▶ TEXT EXCERPT

◇ ◇ ◇ ◇ ◇

Certain specific corporate governance functions of the Board are set forth below:
- Management Succession. The Board, acting through the Corporate Governance and Nominations Committee, shall review and concur in a management succession plan, developed by the CEO, to ensure continuity in senior management. This plan, on which the CEO shall report at least annually, shall address:
- emergency CEO succession;
- CEO succession in the ordinary course of business; and
- succession for the other members of senior management. The plan shall include an assessment of senior management experience, performance, skills and planned career paths.
- Evaluating the CEO. The Board, acting through the Corporate Governance and Nominations Committee, shall annually conduct an evaluation of the performance of the CEO. The chairperson of the Corporate Governance and Nominations Committee shall communicate such evaluation to the CEO and the chairperson of the Compensation Committee.

◇ ◇ ◇ ◇ ◇

[Word and element location data]

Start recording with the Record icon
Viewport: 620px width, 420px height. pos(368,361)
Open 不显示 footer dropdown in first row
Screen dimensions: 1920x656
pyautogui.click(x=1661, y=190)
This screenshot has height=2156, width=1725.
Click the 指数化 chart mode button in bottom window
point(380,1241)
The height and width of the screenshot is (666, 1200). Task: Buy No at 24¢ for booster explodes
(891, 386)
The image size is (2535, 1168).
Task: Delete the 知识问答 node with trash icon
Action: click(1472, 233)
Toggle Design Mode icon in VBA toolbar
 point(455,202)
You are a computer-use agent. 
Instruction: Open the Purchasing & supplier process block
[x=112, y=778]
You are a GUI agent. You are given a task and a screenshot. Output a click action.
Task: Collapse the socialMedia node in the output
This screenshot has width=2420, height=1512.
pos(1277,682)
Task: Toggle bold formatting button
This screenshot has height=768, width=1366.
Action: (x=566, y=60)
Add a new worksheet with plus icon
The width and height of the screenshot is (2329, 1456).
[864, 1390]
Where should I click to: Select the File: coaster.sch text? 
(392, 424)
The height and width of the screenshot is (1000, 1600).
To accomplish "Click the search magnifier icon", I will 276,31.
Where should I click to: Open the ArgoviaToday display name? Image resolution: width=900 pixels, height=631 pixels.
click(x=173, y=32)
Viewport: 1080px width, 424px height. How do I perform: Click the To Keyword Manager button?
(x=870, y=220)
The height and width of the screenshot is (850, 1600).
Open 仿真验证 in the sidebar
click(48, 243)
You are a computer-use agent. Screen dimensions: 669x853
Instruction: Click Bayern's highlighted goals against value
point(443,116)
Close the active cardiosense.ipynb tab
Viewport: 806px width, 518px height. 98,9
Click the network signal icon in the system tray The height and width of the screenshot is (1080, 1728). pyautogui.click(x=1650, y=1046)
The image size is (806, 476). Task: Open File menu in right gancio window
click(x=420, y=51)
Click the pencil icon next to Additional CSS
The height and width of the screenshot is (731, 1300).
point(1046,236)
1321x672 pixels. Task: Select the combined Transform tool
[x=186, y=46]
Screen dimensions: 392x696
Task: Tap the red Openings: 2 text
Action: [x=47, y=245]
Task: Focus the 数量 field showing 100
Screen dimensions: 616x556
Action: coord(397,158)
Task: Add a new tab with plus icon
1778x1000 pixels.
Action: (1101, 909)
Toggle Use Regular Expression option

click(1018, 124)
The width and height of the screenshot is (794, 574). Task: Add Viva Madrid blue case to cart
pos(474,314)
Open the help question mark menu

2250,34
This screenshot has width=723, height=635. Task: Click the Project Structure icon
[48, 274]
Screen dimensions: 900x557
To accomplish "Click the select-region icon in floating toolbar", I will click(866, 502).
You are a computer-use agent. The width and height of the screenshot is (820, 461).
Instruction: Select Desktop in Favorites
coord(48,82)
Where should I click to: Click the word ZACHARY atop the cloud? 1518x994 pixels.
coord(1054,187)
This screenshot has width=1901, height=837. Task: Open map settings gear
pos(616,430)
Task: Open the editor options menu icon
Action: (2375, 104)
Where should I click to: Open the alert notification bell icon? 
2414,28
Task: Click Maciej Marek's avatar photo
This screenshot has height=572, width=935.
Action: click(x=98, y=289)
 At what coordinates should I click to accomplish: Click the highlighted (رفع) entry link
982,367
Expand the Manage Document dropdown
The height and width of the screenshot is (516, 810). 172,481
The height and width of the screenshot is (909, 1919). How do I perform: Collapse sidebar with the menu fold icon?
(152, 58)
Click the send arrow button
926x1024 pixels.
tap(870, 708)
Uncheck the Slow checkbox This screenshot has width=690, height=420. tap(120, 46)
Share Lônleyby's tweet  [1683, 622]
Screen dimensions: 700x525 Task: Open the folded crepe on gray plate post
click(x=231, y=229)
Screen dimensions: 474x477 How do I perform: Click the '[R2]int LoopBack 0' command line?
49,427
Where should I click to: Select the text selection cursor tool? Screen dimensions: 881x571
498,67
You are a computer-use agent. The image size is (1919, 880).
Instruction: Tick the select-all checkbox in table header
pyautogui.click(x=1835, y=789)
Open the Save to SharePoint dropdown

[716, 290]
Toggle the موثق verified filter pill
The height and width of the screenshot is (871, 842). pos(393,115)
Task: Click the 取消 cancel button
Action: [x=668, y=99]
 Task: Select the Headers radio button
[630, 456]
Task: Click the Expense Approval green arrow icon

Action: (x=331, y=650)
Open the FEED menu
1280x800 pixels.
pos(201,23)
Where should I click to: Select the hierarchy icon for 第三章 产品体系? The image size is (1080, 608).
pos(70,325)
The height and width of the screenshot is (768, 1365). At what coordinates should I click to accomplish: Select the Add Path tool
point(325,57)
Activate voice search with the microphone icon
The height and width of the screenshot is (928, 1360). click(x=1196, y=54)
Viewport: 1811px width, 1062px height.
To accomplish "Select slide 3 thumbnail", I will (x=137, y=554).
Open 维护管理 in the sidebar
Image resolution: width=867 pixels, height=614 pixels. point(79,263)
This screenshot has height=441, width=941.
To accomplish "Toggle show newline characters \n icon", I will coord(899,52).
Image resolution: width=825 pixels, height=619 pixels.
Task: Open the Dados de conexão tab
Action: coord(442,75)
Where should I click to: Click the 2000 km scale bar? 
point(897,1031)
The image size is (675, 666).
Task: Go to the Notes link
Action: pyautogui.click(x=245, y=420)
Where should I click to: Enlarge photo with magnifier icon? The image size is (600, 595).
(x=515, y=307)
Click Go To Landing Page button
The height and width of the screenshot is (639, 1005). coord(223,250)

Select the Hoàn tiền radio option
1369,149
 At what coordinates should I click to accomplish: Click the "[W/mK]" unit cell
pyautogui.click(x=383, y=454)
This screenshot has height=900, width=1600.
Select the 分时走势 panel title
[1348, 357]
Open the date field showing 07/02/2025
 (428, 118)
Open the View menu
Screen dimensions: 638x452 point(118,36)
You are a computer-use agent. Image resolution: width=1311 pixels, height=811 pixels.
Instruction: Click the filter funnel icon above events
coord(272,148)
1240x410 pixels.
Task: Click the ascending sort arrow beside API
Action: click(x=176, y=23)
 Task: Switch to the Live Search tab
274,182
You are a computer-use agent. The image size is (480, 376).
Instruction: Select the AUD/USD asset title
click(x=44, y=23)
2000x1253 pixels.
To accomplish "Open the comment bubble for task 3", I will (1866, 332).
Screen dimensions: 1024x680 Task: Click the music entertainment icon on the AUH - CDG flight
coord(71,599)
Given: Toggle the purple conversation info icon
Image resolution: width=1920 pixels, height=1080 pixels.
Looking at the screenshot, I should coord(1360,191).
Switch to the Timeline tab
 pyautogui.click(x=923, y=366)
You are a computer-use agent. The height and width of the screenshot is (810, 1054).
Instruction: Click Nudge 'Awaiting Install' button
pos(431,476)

◇ ◇ ◇ ◇ ◇

Extract the board governance functions text above in full, reproducing it word for word.

▶ EXERCISE OUTPUT
Certain specific corporate governance functions of the Board are set forth below:
- Management Succession. The Board, acting through the Corporate Governance and Nominations Committee, shall review and concur in a management succession plan, developed by the CEO, to ensure continuity in senior management. This plan, on which the CEO shall report at least annually, shall address:
- emergency CEO succession;
- CEO succession in the ordinary course of business; and
- succession for the other members of senior management. The plan shall include an assessment of senior management experience, performance, skills and planned career paths.
- Evaluating the CEO. The Board, acting through the Corporate Governance and Nominations Committee, shall annually conduct an evaluation of the performance of the CEO. The chairperson of the Corporate Governance and Nominations Committee shall communicate such evaluation to the CEO and the chairperson of the Compensation Committee.